10. Detailed Syntax For HTTP Response Headers for Labels With Document

   Two additional headers are specified:

   protocol-header :: 'Protocol: {PICS-1.0 {headers PICS-Label}}'
   label-header :: 'PICS-Label: ' _labellist_


11. Requesting Labels Separately

   PICS labels can also be retrieved separately from the documents to
   which they refer.  To request labels in this way, a client contacts
   a *label bureau*.  A label bureau is an HTTP server that understands
   a particular query syntax, defined below.  It can provide labels for
   documents that reside on other servers, and, indeed, for documents
   available through protocols other than HTTP.  It is anticipated that
   there will be "well-known" label bureaus which dispense (possibly
   for a fee) labels created by many rating services.

   Rating services are also encouraged to act as label bureaus,
   providing on-line access to their own labels.
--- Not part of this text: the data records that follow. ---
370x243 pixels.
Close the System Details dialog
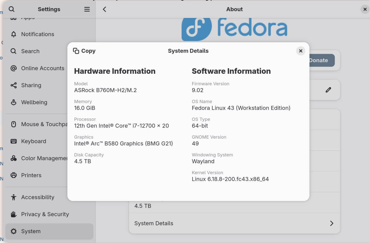click(x=301, y=51)
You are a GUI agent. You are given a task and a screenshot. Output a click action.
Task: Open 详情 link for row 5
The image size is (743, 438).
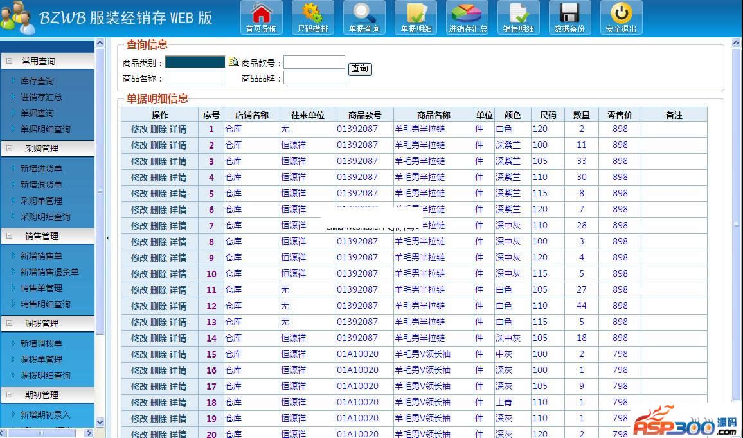tap(178, 194)
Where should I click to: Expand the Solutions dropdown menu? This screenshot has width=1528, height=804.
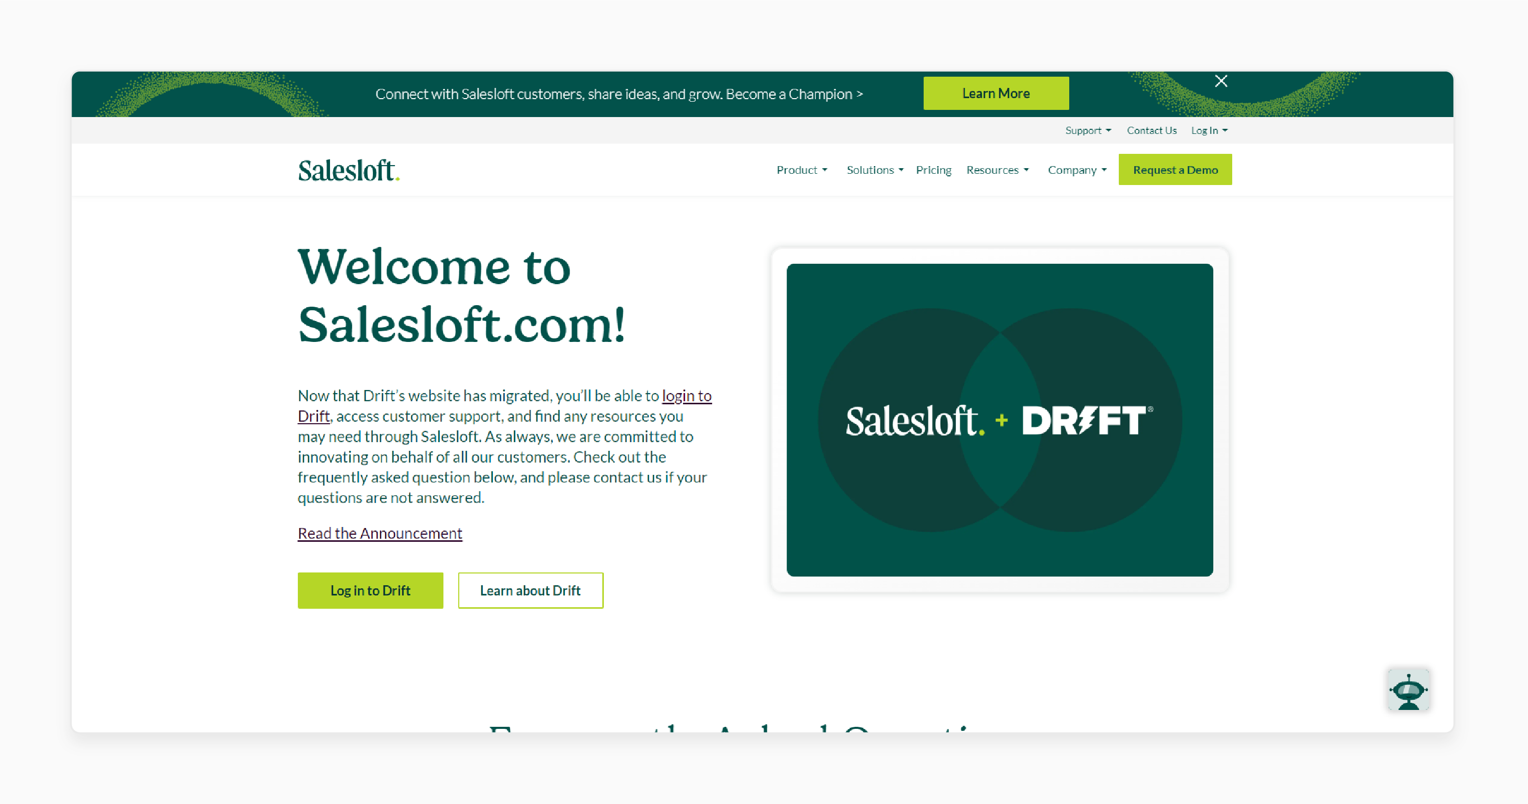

By default, the URL
   that identifies a rating service also identifies its label bureau.
   If a client requests the URL that identifies a rating service, a
   human-readable description of the service is returned, as specified
   in [1], "Rating Services and Rating Systems".  If, on the other
   hand, a client requests the same URL and includes query parameters
   as defined below, it should be interpreted as a request for labels.
   A rating service, however, is not required to act as a label bureau,
   and it may choose a different URL (perhaps even on a different HTTP
   server) to act as its label bureau.

   Sample Query:

   Imagine a rating service, identified by the URL
   "http://www.labels.org/Ratings", which decides to run a label bureau
   to dispense (at least) its own labels for documents.  The following
   sample request, made to the HTTP server "www.labels.org", is
   illustrative (line breaks are inserted for presentation purposes
   only):

      GET /Ratings?opt=generic&
         u="http%3A%2F%2Fwww.questionable.org%2Fimages"&
         s="http%3A%2F%2Fwww.gcf.org%2Fratings"&
         HTTP/1.0

   The query asks the label bureau "http://www.labels.org/Ratings" to
   send a single label that applies to everything in the images
   directory at site "www.questionable.org".  The desired label should
   have been created by the service "http://www.gcf.org/ratings".
   Notice the use of %3A to represent a ":" and %2F for "/".  This is
   required for encoding characters within a URL.  See [5], "RFC 1738".

   The label bureau responds by sending back a document of type
   "application/pics-labels."  The labels should be as complete as
   possible, either by including as many options as possible or by
   supplying the "complete-label" (or "full") option.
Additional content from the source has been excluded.